Uno dei cavalli di battaglia del nuovo presidente Usa Donal Trump è l’abolizione dell’Obamacare, la riforma sanitaria voluta dal suo predecessore Barack Obama. E Trump lo ha ripetuto anche nel suo primo discorso al Congresso, chiedendo a Democratici e Repubblicani di lavorare insieme per mettere mano alla sanità. La domanda di molti ora è: cosa accadrà all’innovazione sanitaria in questo contesto? L’abrogazione dell’Obamacare, che ha dato una forte spinta all’innovazione digitale, come impatterà sulla tecnologia della salute? E qual è il futuro delle cure personalizzate? Le opinioni in campo sono diverse. Tanti sono preoccupati, ma gli esperti dicono che la tecnologia applicata alla salute sarà sfruttata anche nella nuova sanità americana firmata Trump.
 
Nel novembre 2016, Paddy Padmanabhan, ceo della Damo Consulting Inc., specializzato nella innovazione sanitaria, predisse che «una probabile presidenza Trump non si tradurrà in uno smantellamento degli investimenti in IT e delle infrastrutture tecnologiche nel settore sanitario; è più probabile invece che introduca cambiamenti politici che sfrutteranno le infrastrutture digitali già esistenti».
 
C’è però anche chi mette in dubbia la possibilità che Trump comprenda fino in fondo il valore della tecnologia sanitaria.
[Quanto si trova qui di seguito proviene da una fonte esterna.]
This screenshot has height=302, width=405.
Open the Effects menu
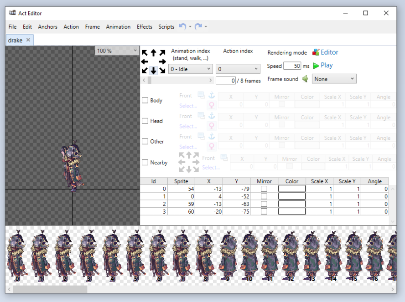coord(145,27)
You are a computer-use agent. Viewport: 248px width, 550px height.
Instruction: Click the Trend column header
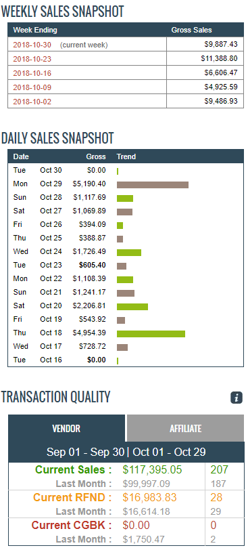point(126,156)
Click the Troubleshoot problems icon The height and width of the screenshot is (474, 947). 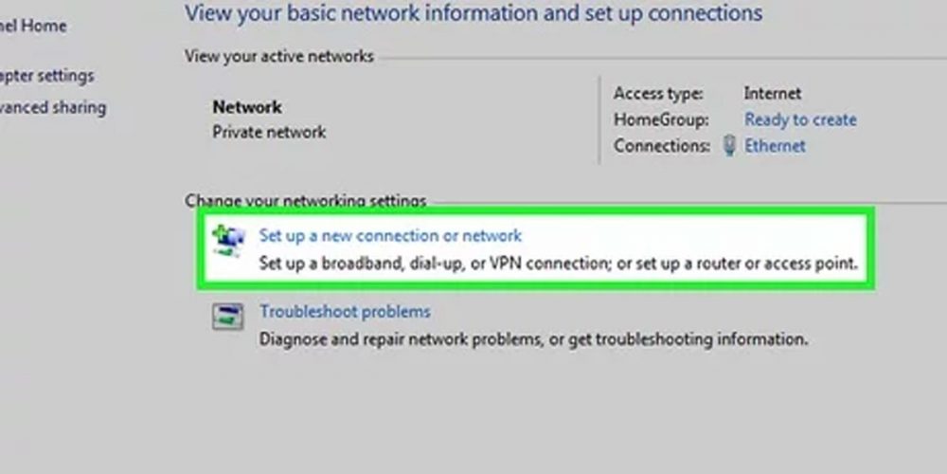228,317
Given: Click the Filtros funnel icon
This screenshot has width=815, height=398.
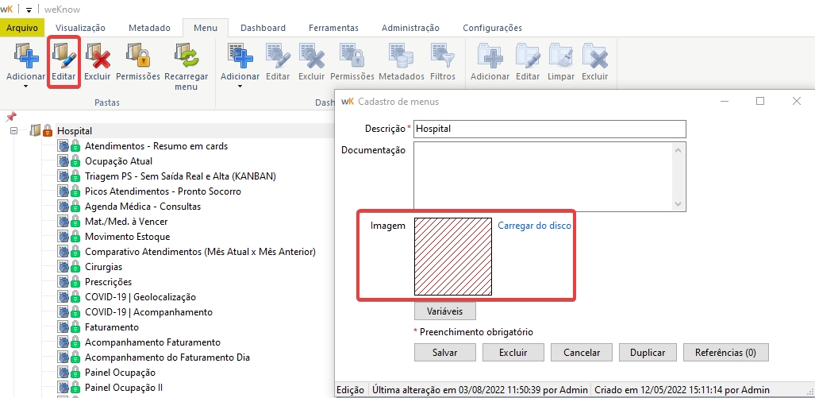Looking at the screenshot, I should 442,56.
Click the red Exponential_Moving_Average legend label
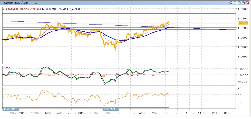This screenshot has height=119, width=251. [22, 9]
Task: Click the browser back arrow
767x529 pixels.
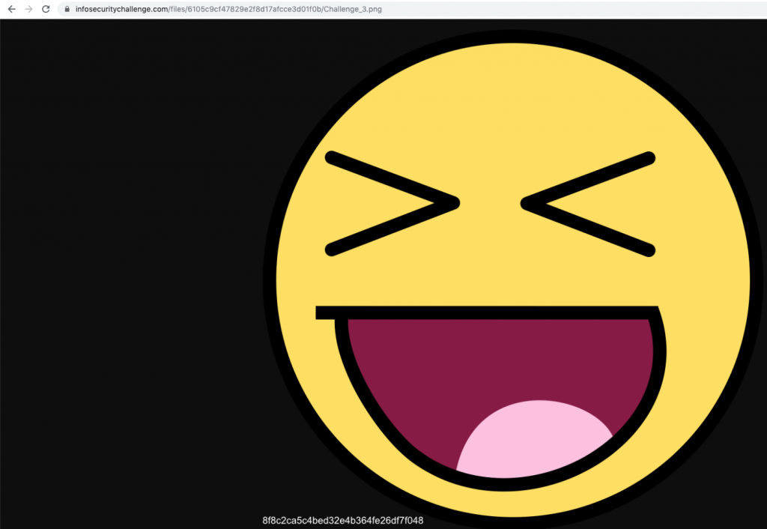Action: click(x=11, y=9)
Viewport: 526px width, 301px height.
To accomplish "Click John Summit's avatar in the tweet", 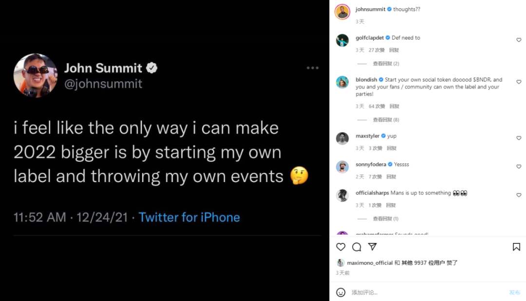I will (x=35, y=75).
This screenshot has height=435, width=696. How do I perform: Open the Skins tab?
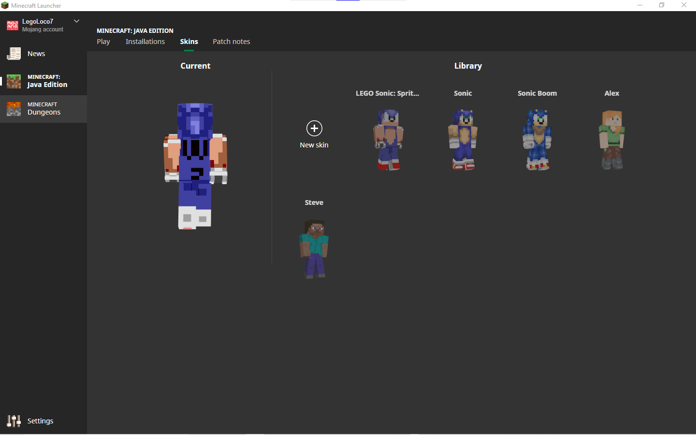pos(189,42)
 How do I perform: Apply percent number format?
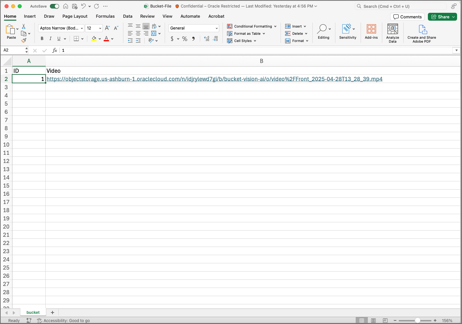pyautogui.click(x=184, y=39)
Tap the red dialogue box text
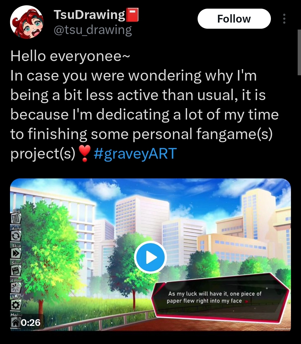 point(215,297)
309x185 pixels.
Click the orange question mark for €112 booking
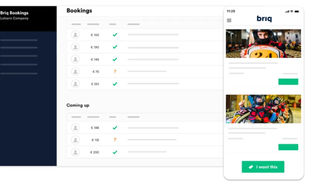coord(115,140)
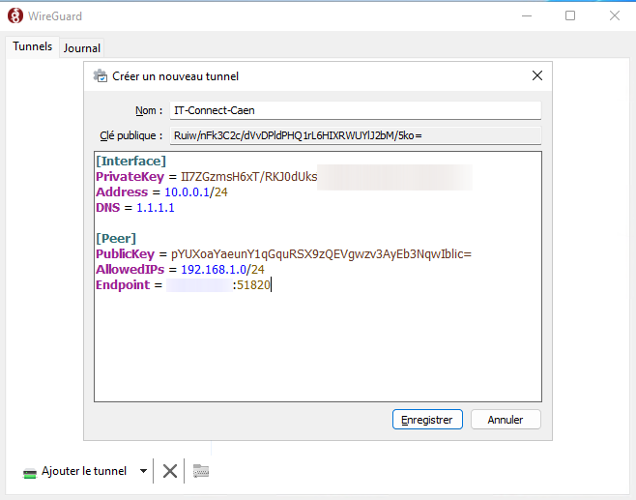Minimize the WireGuard window
This screenshot has width=636, height=500.
(x=526, y=15)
In una rubrica dell’Healthcare IT News di novembre, Mike Miliard ha scritto: «Per quanto riguarda l’Information Technology sanitaria, Trump ha detto molto poco durante la campagna elettorale. ‘Non sono sicuro che sia in grado di comprendere le sfumature della politica sanitaria IT’, ha detto un lobbista al giornale Politico».
 
Alcuni esperti di tecnologia applicata al sistema sanitario si sono anche incontrati a San Francisco per comprendere quale possa essere l’impatto dell’amministrazione Trump sul settore. «Pensavamo che  sarebbe stato un momento cruciale per il nostro settore, e volevamo capire dove la nuova presidenza ci avrebbe condotti», ha detto Hoala Greevy, ceo di Paubox. «C’è mondo di opportunità per gli imprenditori», ha aggiunto Geoffrey Clapp, esperto di health technology. «Non credo che i problemi di noi imprenditori siano cambiati perché è cambiato l’esecutivo alla Casa Bianca».
 
Gli esperti, insomma, concordano sul fatto che bisogna differenziare tra ciò su cui Trump può realisticamente avere un impatto e ciò su cui invece non può agire. Alla fine è venuto fuori che, nonostante ancora non si sappia molto, non c’è da preoccuparsi così tanto.
 
In particolare, poiché si punta a una riduzione dei costi, è molto probabile che ci sarà un maggior utilizzo della telemedicina, oltre che un’implementazione della cosiddetta value-based care, ovvero un modello non più basato sul pagamento dei medici per prestazione ma su un continuo monitoraggio personalizzato dello stato di salute del paziente tramite le apposite tecnologie. Non solo, anche lo scambio di informazioni mediche tra differenti strutture potrebbe aiutare a ridurre gli sprechi e a migliorare l’efficienza. E di certo Trump non vorrà rinunciarci, dicono gli esperti.
 
In molti alla fine concordano che la tecnologia applicata al sistema sanitario, insomma, non verrà rimpiazzata con l’abolizione dell’Obamacare.